Numerical Shape Optimization of Airfoils With Practical Aerodynamic Design Requirements

• Main Author: Buckley, Howard
• Other Authors: Zingg, David W.
• Language: en_ca
• Published: 2009
• Subjects: computational aerodynamics; optimization; airfoil; 0538
• Online Access: http://hdl.handle.net/1807/18223

Practical aerodynamic shape design problems must balance performance optimization over a range of on-design operating conditions with constraint satisfaction at off-design operating conditions. A multipoint optimization formulation can be used to represent on-design and off-design conditions with corresponding objective or constraint functions.

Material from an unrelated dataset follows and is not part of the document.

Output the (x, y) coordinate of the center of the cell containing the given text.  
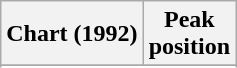
Peakposition (189, 34)
Chart (1992) (72, 34)
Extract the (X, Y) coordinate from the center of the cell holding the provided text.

Two methods are presented for obtaining optimal airfoil designs that satisfy all design objectives and constraints. The first method uses an unconstrained optimization algorithm where optimal design is achieved by minimizing a weighted sum of objective functions at each of the conditions. To address competing design objectives between on-design and off-design conditions, an automated procedure is used to weight off-design objective functions to limit their influence on the overall optimization. The second method uses the constrained optimization algorithm SNOPT, allowing aerodynamic constraints imposed at off-design conditions to be treated explicitly. Both methods are applied to the design of an airfoil for a hypothetical aircraft, which is formulated as an 18-point multipoint optimization.